Arama

Mustafa Özcan
Kasım 1, 2024
İsrail'in sonunu gören Yahudiler!

Arjantinli Yahudi asıllı oyuncu Norman Briski, 'Gazze kesinlikle yenilmeyecektir' diye tarihe kayıt düşüyor, kesin kanaatini dile getiriyor. Bir Yahudi olmasına rağmen yaptıklarına ve nobranlığına karşılık İsrail'in sonunun geldiğine inanıyor. Belki bugün belki yarın belki yarından da yakın bir gelecekte. Araplar, bu mealde 'lükülli atin karip' demişlerdir. Kısaca her gelecek yakındır.

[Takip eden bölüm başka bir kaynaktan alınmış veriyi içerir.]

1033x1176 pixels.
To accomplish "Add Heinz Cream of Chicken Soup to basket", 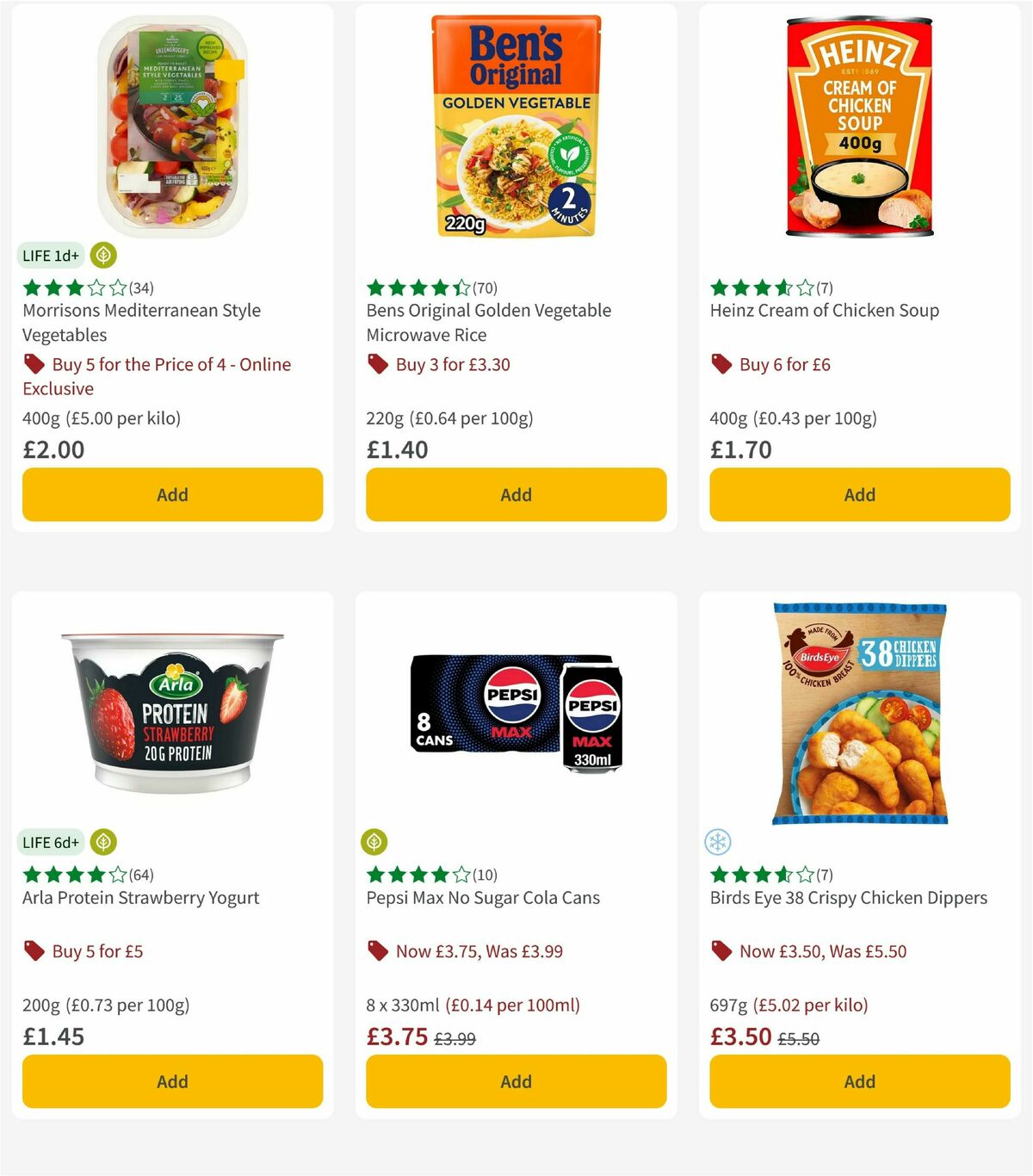I will (x=858, y=494).
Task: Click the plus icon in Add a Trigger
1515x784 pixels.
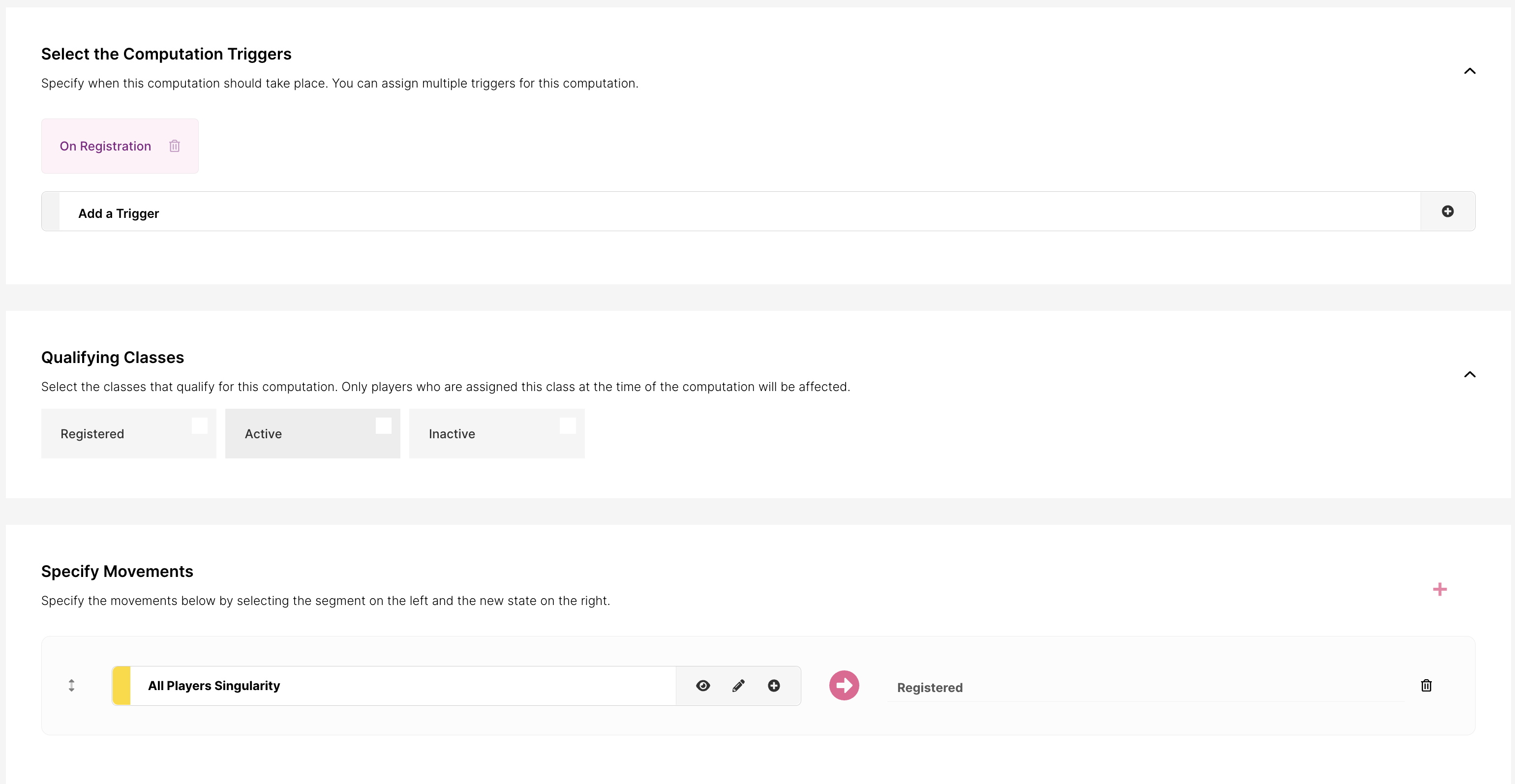Action: click(1447, 211)
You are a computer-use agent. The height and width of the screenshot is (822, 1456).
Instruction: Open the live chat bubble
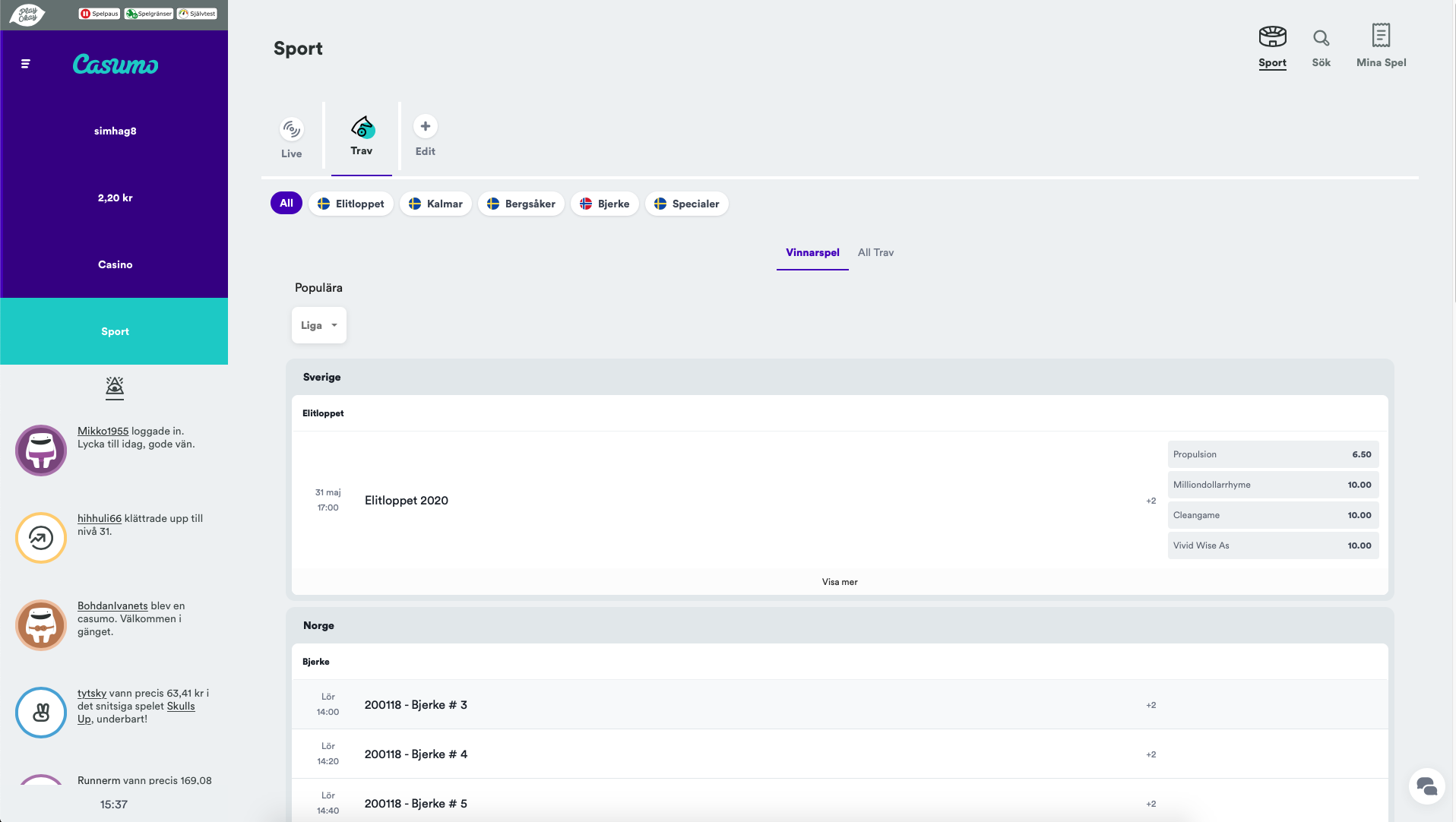pyautogui.click(x=1426, y=786)
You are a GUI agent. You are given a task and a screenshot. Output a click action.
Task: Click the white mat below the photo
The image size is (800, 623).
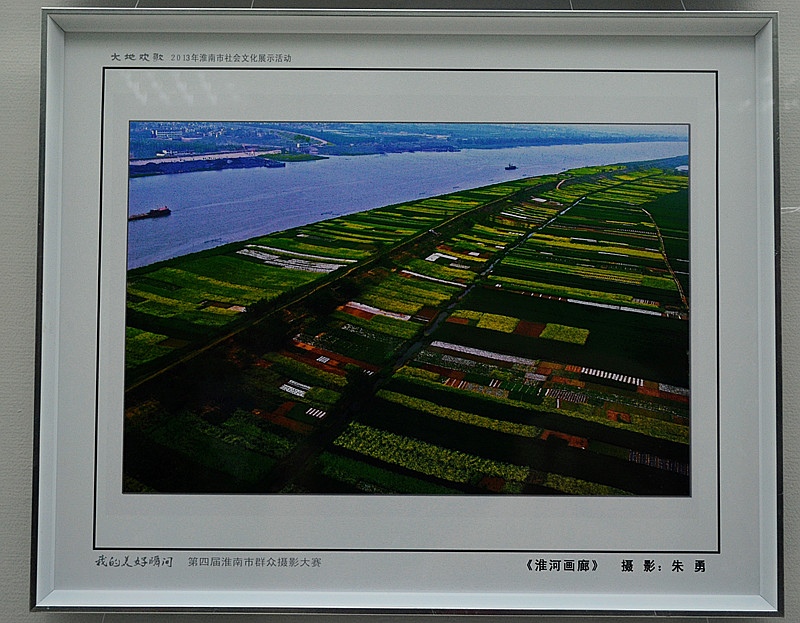(x=408, y=520)
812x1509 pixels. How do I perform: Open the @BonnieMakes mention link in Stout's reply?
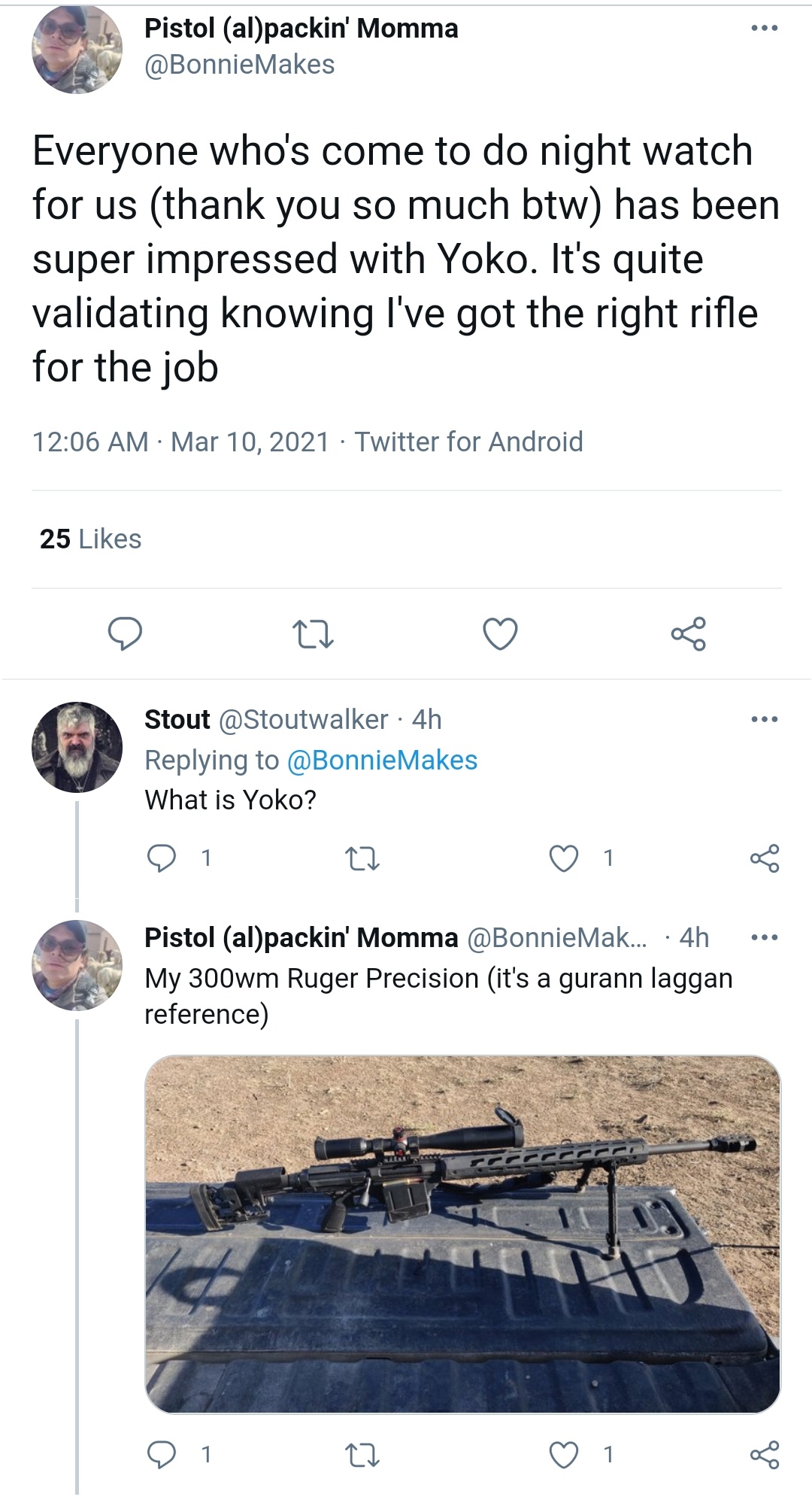tap(382, 760)
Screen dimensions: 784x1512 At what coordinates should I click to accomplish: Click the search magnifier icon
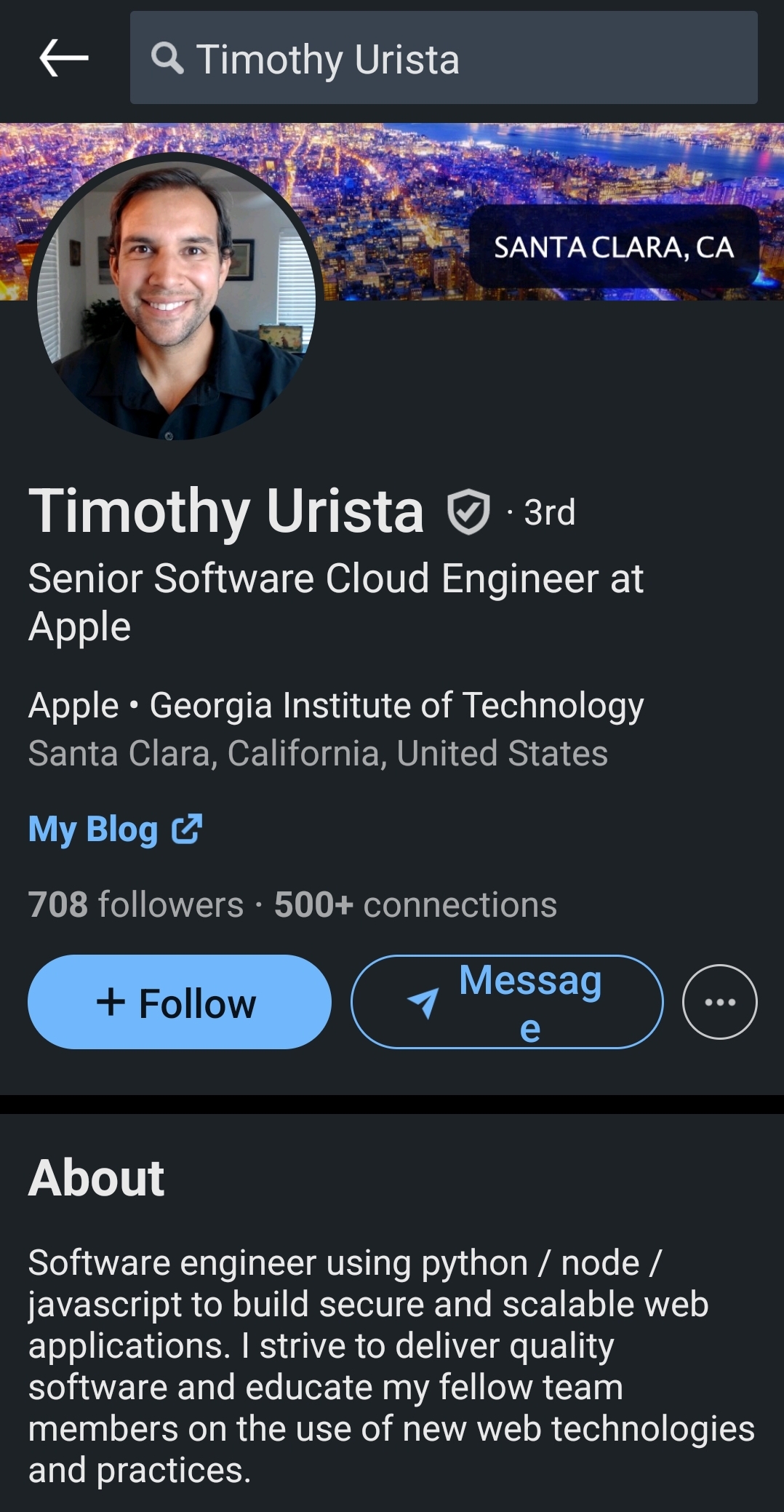tap(167, 58)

Yahudi asıllı bu ihtiyar sanatçıyı böyle konuşturan sır ya da hakikat nedir? İsrail'in yatışmaz bir yapıda olması tarihle, günümüzle ve gelecekle barışık olmaması, uyumsuz bir yapıda olmasıdır. Anakronik yapı sonuna doğru koşuyor. İsrail, yaşama kabiliyetine haiz olmayan anormal yapıda bir devlettir. Küfür payidar olur ama zulüm payidar olmaz. Zulüm, fıtrata aykırıdır. Evet, küfür de en büyük zulümdür lakin örtülü bir zulümdür. Bazen küfür ehlinden de beklenmedik şekilde insaf kırıntıları da sadır olabilir.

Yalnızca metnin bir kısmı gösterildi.